◆ **Your objective**: Pick out every line of the material below that contains the string "pixels" and copy each one in full.

Target pointing data
--- begin ---

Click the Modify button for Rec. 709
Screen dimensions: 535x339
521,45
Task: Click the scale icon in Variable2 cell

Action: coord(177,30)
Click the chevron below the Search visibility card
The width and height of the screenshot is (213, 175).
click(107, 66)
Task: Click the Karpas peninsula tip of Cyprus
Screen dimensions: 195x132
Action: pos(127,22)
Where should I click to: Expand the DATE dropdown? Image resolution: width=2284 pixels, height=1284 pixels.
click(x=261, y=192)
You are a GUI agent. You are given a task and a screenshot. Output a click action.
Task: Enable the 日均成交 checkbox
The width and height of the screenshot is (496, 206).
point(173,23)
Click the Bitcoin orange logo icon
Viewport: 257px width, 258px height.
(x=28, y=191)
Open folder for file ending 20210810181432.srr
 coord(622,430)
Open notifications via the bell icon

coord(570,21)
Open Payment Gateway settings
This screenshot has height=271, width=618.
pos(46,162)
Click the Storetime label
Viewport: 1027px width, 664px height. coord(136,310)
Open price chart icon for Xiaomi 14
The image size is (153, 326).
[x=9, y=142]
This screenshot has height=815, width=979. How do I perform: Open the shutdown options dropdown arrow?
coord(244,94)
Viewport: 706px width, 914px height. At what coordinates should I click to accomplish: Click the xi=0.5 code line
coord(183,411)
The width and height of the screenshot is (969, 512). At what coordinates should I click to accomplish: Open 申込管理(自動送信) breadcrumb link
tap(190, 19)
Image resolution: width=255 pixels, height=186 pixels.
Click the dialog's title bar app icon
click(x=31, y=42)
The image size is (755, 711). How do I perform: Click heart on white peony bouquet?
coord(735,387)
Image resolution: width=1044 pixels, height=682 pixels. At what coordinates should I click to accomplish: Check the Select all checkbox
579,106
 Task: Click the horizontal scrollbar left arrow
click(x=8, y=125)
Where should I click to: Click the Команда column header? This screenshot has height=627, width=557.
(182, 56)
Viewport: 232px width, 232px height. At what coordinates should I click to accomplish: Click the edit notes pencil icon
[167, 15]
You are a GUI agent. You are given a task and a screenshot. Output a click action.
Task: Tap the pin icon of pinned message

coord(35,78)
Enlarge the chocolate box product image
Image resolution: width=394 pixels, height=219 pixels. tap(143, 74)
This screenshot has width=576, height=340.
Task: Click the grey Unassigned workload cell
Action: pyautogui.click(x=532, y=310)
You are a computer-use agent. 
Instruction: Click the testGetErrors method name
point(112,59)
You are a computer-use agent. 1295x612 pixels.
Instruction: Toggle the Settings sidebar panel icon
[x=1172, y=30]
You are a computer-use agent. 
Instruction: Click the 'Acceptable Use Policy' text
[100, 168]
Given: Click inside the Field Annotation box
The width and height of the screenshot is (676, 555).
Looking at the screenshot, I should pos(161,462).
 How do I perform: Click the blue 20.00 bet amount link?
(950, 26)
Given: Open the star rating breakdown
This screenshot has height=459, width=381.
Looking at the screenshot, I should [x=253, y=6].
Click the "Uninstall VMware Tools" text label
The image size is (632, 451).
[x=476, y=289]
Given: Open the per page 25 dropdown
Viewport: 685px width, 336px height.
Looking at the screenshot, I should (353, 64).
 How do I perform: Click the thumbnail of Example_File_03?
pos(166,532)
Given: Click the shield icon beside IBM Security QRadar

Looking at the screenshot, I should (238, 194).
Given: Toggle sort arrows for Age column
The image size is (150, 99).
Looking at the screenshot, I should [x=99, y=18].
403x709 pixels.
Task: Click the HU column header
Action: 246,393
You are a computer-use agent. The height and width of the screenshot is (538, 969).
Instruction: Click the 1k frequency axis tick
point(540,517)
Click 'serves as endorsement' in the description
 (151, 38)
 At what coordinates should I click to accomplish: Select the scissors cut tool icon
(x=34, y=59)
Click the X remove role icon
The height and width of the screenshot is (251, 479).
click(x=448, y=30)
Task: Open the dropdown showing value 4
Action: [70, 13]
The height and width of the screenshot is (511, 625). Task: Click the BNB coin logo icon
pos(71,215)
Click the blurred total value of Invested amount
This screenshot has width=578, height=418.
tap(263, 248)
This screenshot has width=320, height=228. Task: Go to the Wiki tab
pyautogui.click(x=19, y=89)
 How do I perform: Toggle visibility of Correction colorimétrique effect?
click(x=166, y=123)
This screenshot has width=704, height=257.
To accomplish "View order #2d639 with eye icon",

--- end ---

◆ **Expected output**:
Where should I click to: Expand the DATE dropdown? Image resolution: width=2284 pixels, height=1284 pixels.
Image resolution: width=255 pixels, height=186 pixels.
Image resolution: width=1044 pixels, height=682 pixels. At what coordinates should I click to accomplish: Check the Select all checkbox
Image resolution: width=394 pixels, height=219 pixels. tap(143, 74)
You are a computer-use agent. 1295x612 pixels.
403x709 pixels.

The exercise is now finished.